Hallam is located at (40.003897, -76.604528). It is a suburb of York and is part of the York-Hanover Metropolitan Statistical Area, as well as the York-Hanover-Gettysburg Combined Statistical Area.

According to the United States Census Bureau, the borough has a total area of 0.7 sqmi, all land.

Hallam is located within the Kreutz Creek watershed.

===Climate===
Hallam lies on the cusp of a humid subtropical climate zone and experiences four discernible seasons. It receives an average of 43 in of precipitation each year, with the wettest month being June. In January 1994, Hallam experienced its lowest recorded temperature at -21 °F, while the hottest temperature on record was 105 °F in July 1936.

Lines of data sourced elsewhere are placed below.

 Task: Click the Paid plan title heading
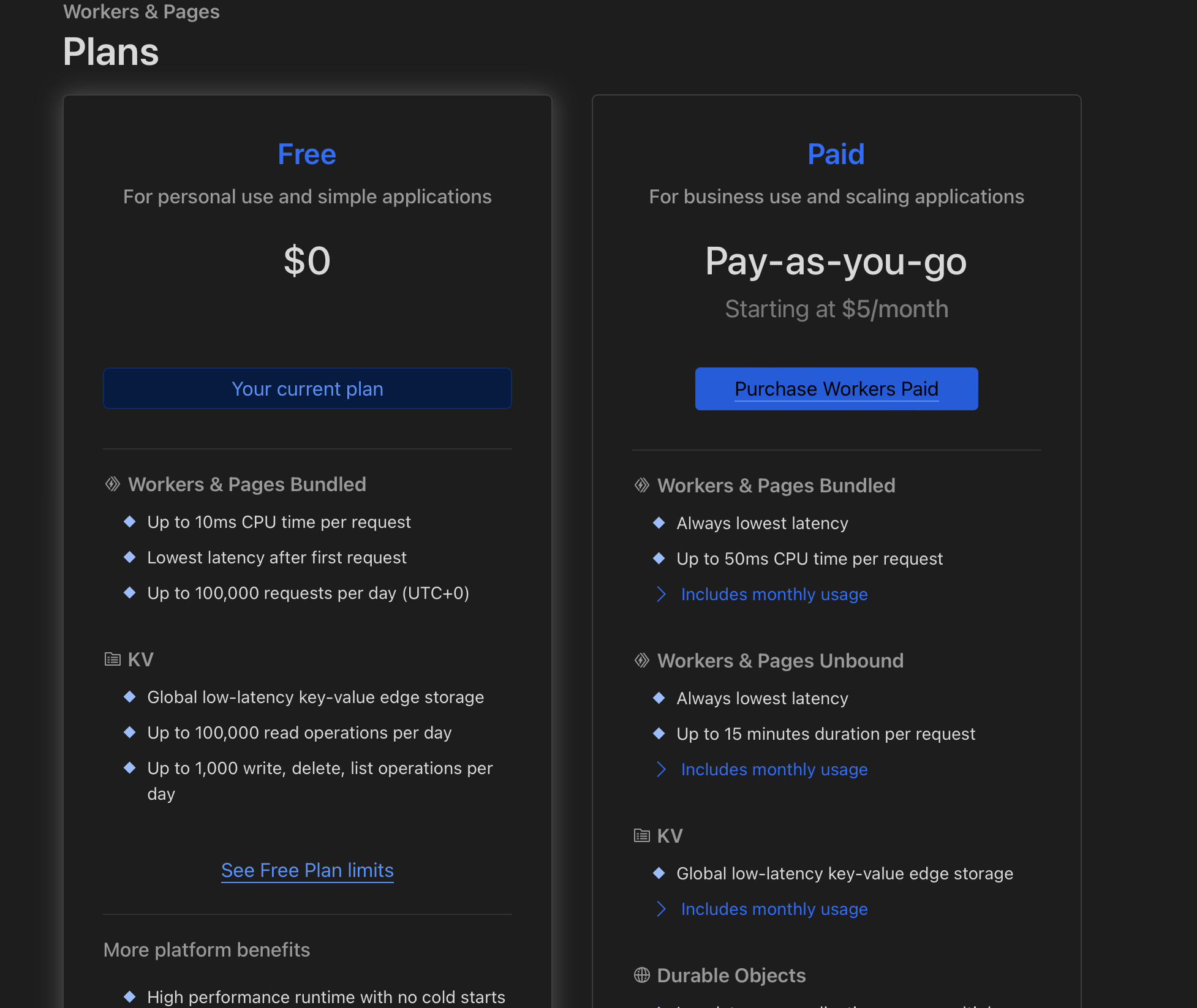tap(836, 154)
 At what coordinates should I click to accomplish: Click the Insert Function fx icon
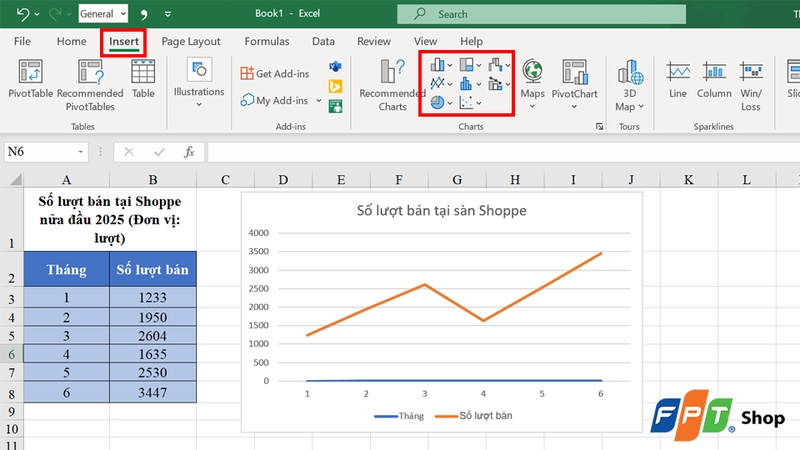pyautogui.click(x=188, y=152)
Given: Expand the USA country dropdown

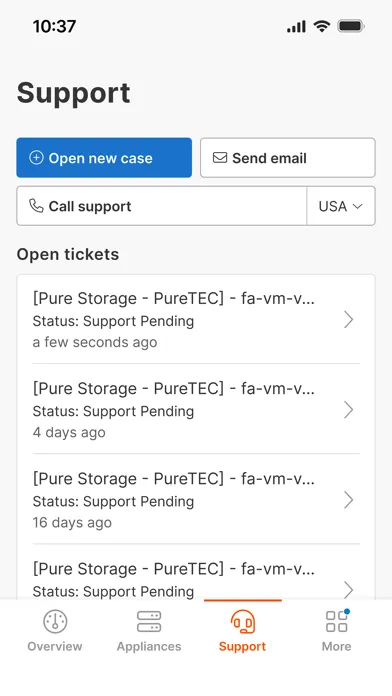Looking at the screenshot, I should click(341, 206).
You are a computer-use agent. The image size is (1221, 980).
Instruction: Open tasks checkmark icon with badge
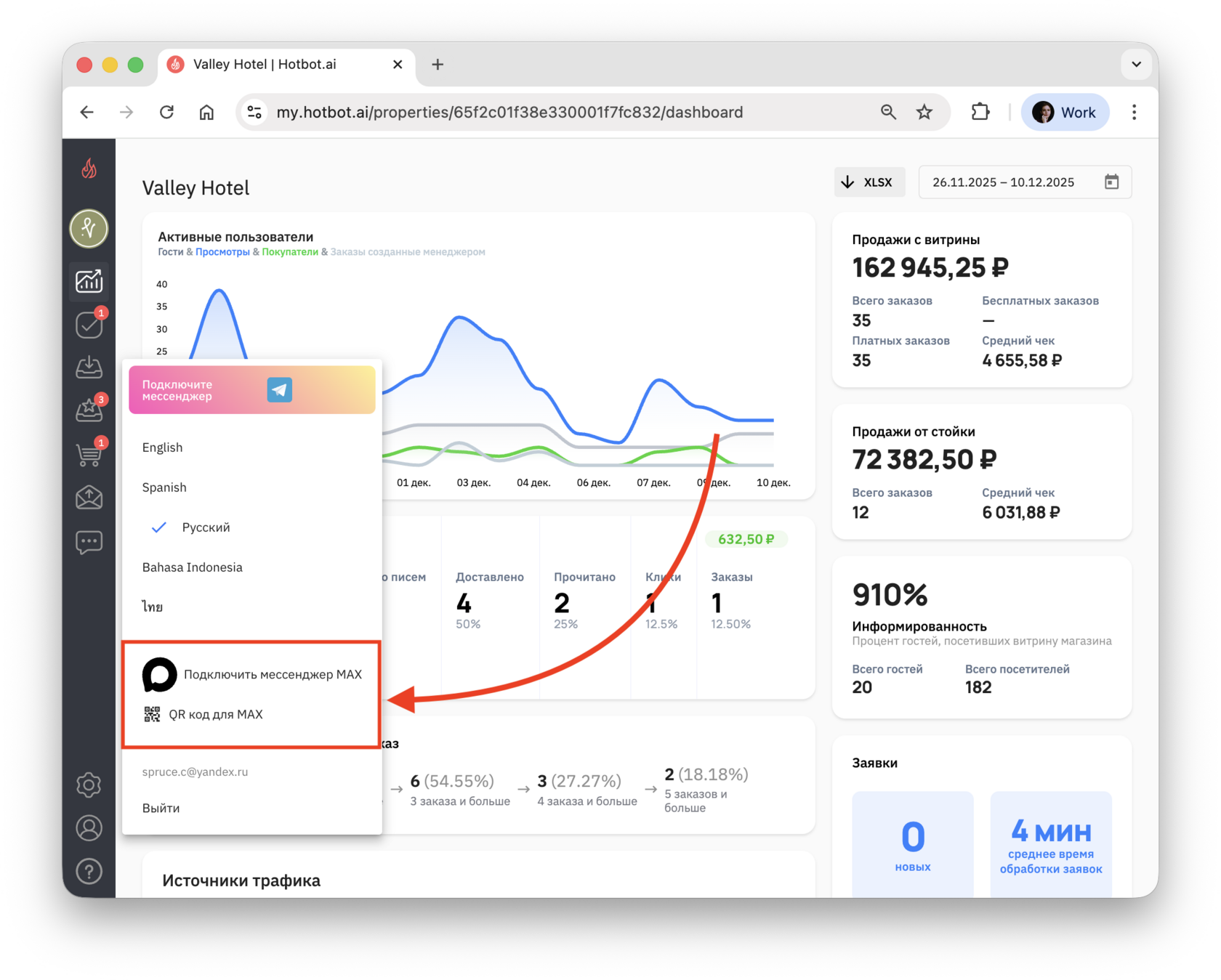click(x=89, y=324)
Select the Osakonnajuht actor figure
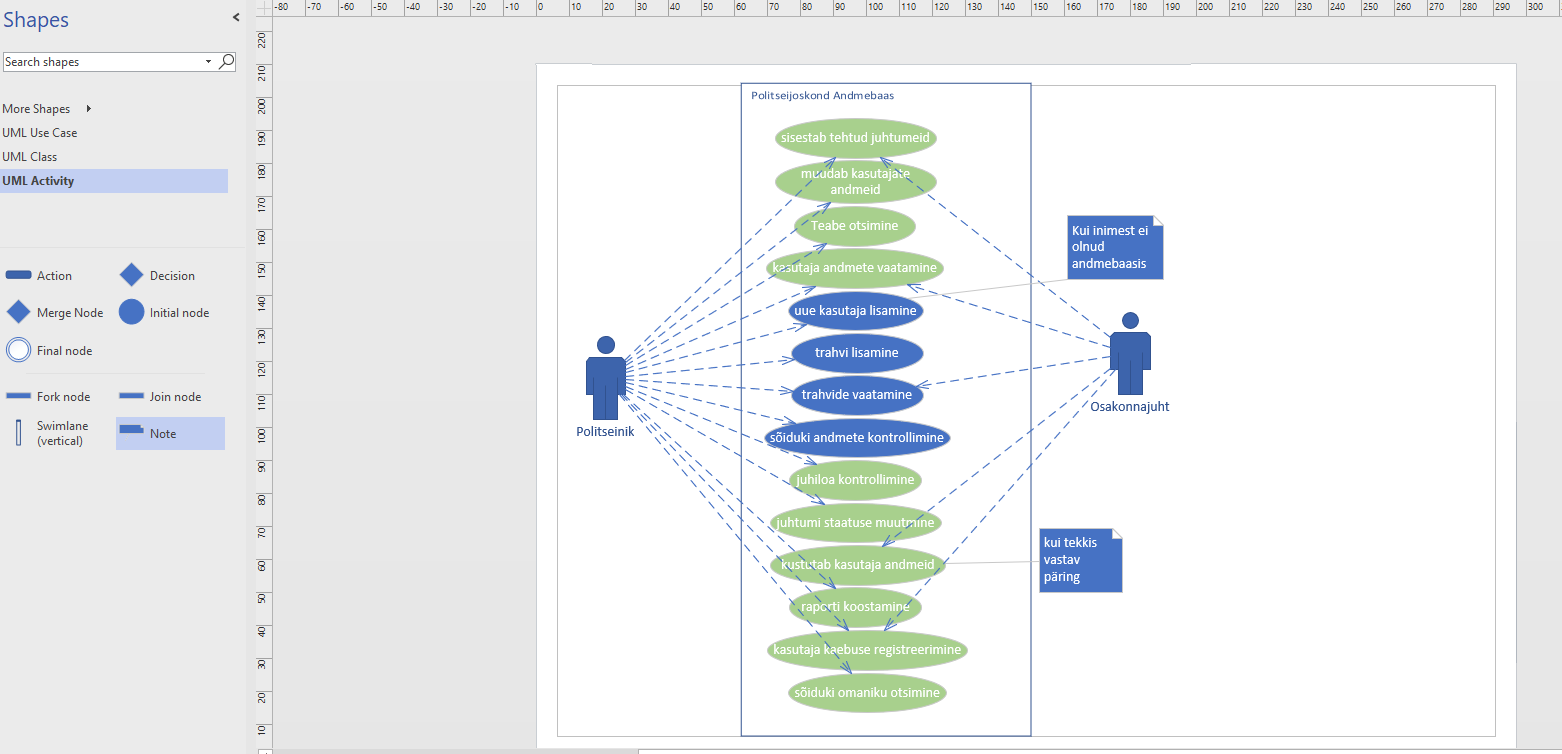1562x754 pixels. (1130, 353)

Climate data for Hallam, PA
| Month | Jan | Feb | Mar | Apr | May | Jun | Jul | Aug | Sep | Oct | Nov | Dec | Year |
| Mean daily maximum °F (°C) | 39 (4) | 43 (6) | 53 (12) | 65 (18) | 75 (24) | 83 (28) | 87 (31) | 85 (29) | 78 (26) | 67 (19) | 54 (12) | 43 (6) | 64 (18) |
| Mean daily minimum °F (°C) | 21 (−6) | 23 (−5) | 31 (−1) | 39 (4) | 49 (9) | 58 (14) | 63 (17) | 61 (16) | 54 (12) | 42 (6) | 34 (1) | 26 (−3) | 42 (5) |
| Average precipitation inches (mm) | 3.44 (87) | 2.77 (70) | 3.65 (93) | 3.52 (89) | 4.26 (108) | 4.31 (109) | 3.75 (95) | 3.33 (85) | 4.1 (100) | 3.16 (80) | 3.47 (88) | 3.24 (82) | 43 (1,086) |
Source: The Weather Channel

==Demographics==

As of the census of 2000, there were 1,532 people, 667 households, and 450 families residing in the borough. The population density was 2,182.5 PD/sqmi. There were 713 housing units at an average density of 1,015.7 /sqmi. The racial makeup of the borough was 96.21% White, 1.31% African American, 0.39% Native American, 0.59% Asian, 0.85% from other races, and 0.65% from two or more races. Hispanic or Latino of any race were 1.31% of the population.

There were 667 households, out of which 29.2% had children under the age of 18 living with them, 54.6% were married couples living together, 9.6% had a female householder with no husband present, and 32.4% were non-families. 25.9% of all households were made up of individuals, and 9.4% had someone living alone who was 65 years of age or older. The average household size was 2.30 and the average family size was 2.76.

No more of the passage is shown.